Brief ▸
From the entries below, give the number of lines where the word "resolution" occurs, and nothing else.

Records ▸
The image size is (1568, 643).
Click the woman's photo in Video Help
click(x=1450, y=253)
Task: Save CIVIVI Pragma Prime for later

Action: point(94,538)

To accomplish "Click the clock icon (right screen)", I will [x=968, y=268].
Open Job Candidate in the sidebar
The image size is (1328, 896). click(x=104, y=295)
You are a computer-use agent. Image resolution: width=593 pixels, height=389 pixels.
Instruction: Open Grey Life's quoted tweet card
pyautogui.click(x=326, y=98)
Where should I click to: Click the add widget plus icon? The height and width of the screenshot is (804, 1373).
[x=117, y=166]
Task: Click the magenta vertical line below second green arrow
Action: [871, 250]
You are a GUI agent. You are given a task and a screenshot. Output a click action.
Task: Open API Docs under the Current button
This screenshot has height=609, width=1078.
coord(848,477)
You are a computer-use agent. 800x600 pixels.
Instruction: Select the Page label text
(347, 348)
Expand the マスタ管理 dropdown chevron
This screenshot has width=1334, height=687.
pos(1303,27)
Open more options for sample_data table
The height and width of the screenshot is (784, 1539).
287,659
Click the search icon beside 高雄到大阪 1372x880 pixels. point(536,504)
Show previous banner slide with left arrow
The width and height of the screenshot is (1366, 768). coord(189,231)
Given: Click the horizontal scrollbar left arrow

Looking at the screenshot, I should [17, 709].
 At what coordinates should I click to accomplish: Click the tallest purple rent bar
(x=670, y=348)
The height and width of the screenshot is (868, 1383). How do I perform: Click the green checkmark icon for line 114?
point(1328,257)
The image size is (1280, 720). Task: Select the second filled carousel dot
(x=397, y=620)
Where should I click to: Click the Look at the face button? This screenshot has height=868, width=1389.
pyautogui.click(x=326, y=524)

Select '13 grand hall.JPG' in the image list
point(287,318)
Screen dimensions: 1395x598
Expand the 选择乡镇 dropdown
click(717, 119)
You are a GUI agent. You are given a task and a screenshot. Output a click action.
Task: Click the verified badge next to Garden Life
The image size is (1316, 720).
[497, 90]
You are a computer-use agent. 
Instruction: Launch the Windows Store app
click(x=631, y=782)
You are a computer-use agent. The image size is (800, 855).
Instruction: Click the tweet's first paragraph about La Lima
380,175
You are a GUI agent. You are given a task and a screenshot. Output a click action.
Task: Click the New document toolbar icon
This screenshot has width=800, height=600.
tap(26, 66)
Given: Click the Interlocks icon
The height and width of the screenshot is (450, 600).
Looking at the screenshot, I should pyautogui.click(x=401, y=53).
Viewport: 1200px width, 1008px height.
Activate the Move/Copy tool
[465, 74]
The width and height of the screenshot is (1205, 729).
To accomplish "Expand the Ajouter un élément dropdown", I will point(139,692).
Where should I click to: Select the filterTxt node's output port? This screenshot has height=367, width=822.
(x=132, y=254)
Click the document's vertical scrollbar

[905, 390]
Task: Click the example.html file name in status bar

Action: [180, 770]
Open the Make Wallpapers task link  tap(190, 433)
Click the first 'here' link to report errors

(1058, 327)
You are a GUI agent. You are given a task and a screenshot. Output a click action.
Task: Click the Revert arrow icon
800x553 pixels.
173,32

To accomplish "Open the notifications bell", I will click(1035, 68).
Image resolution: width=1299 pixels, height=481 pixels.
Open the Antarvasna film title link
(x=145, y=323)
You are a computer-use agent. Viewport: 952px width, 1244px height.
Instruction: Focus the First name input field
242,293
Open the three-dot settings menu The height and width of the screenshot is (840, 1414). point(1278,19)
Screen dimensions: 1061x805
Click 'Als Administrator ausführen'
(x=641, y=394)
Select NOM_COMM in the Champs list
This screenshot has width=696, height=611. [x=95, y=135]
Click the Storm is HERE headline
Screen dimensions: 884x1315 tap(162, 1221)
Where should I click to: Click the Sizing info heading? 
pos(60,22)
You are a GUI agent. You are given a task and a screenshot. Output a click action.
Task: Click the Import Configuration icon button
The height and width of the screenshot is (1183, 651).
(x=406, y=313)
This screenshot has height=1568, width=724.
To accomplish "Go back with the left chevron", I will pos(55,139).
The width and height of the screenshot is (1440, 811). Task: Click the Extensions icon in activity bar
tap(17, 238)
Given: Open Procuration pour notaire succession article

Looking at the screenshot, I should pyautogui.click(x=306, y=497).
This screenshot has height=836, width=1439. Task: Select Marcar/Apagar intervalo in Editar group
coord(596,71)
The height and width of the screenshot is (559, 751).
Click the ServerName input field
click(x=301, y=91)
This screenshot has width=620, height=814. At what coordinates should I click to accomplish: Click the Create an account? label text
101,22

Solved exercise ▸
2